=== Records for the task ===
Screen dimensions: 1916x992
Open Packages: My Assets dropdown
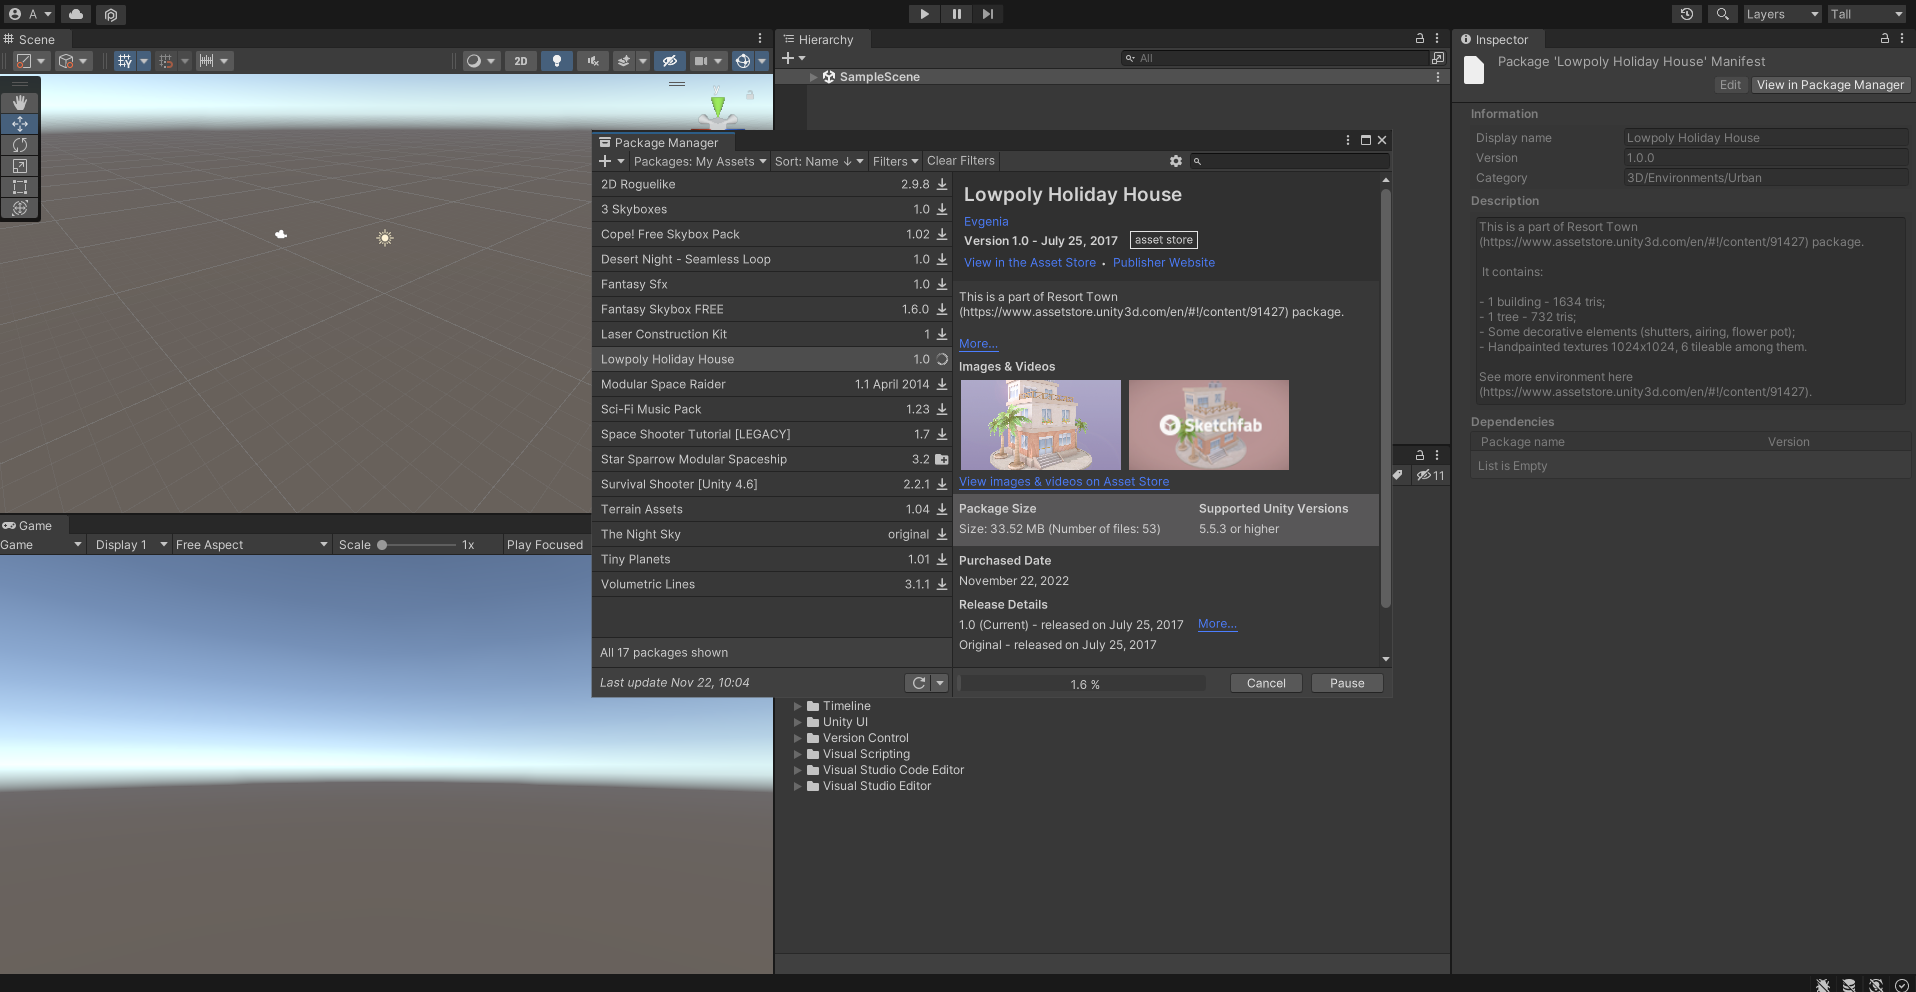click(x=700, y=161)
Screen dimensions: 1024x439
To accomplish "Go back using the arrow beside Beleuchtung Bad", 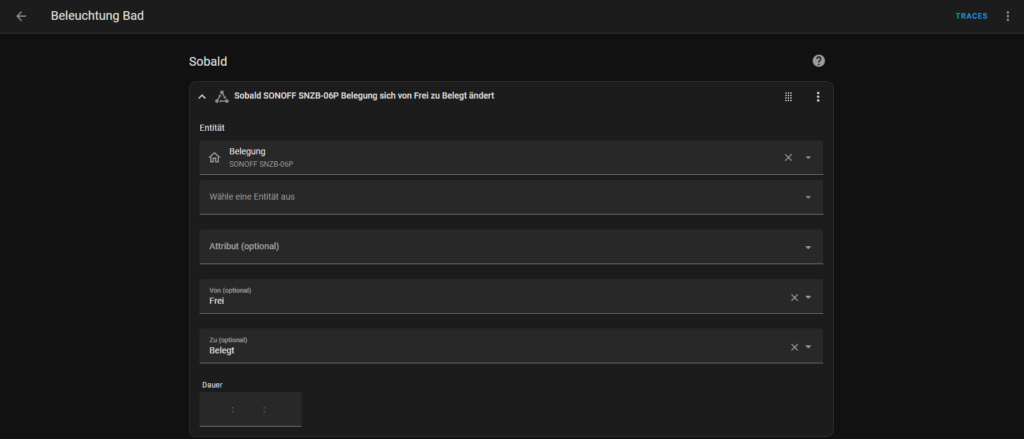I will click(22, 16).
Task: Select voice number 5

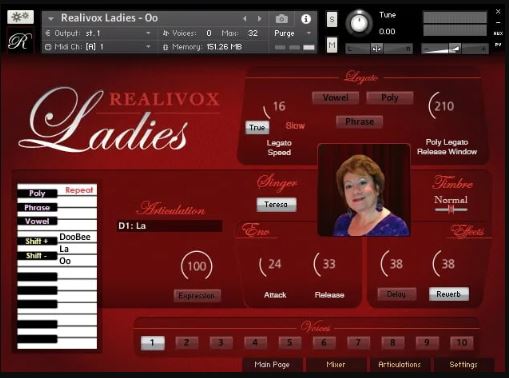Action: pos(289,343)
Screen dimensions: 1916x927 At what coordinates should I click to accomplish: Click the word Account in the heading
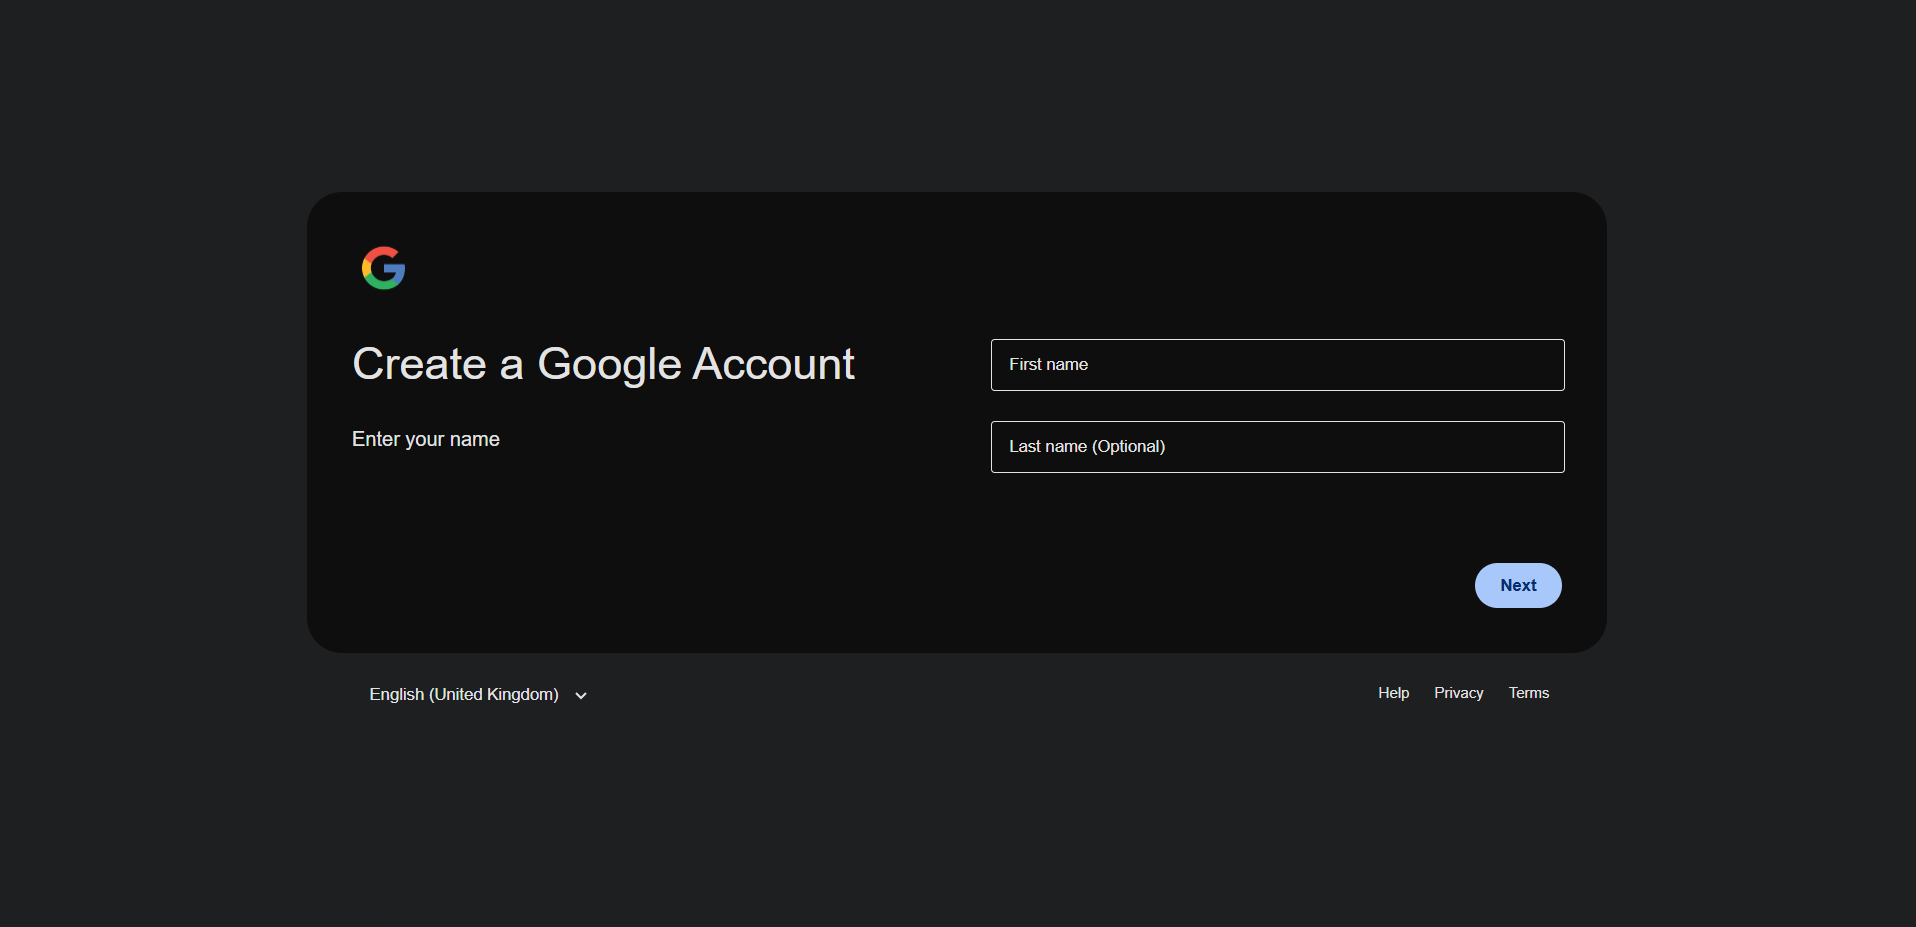click(774, 364)
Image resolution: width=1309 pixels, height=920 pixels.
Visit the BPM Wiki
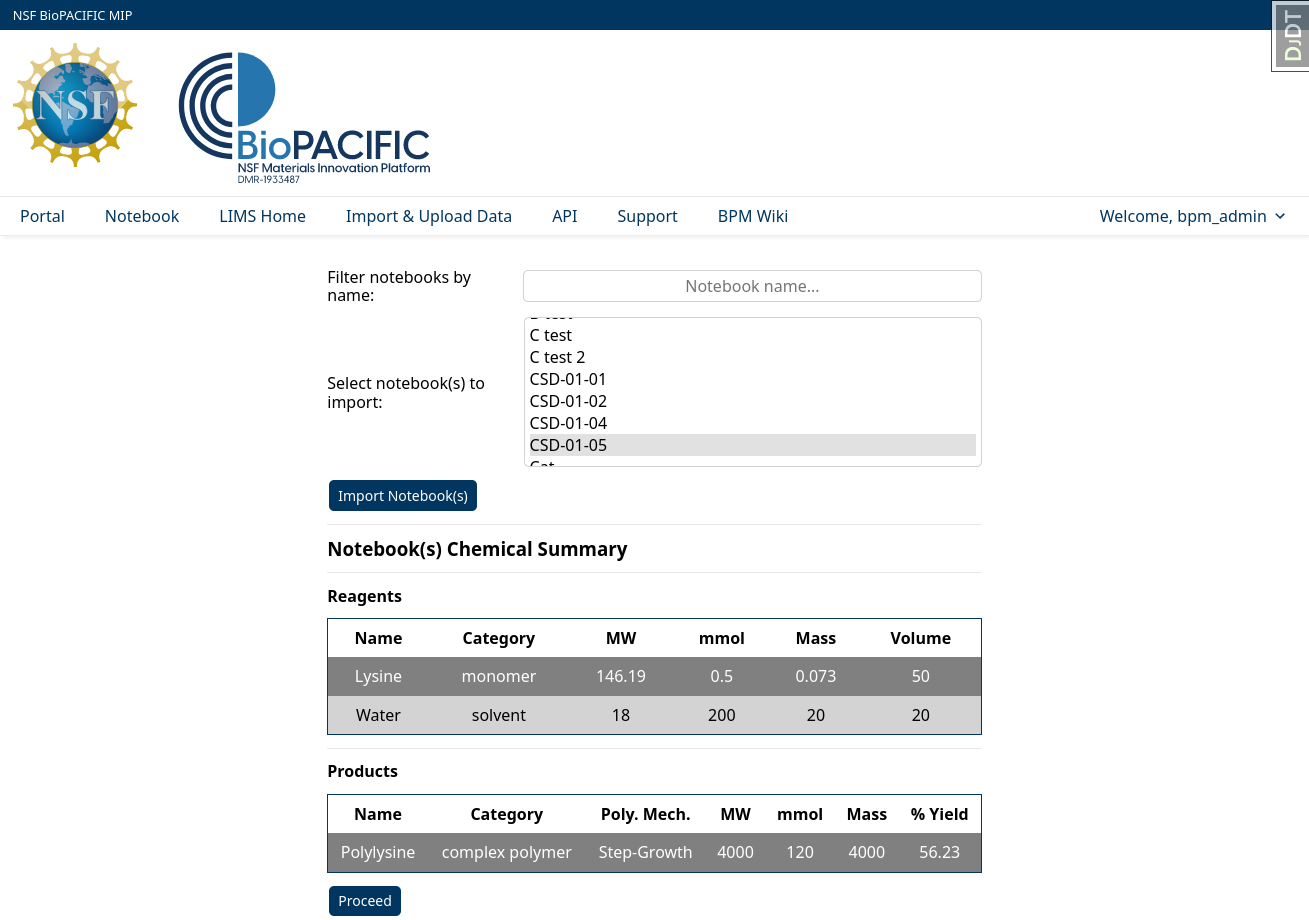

=== The request ===
Turn the lines of the listing into a JSON list of strings, one string per line and no blank lines, starting at the line that contains "Image resolution: width=1309" and going through the end of the listing. Leave the pictures out.

=== Solved exercise ===
[
  "Image resolution: width=1309 pixels, height=920 pixels.",
  "Visit the BPM Wiki"
]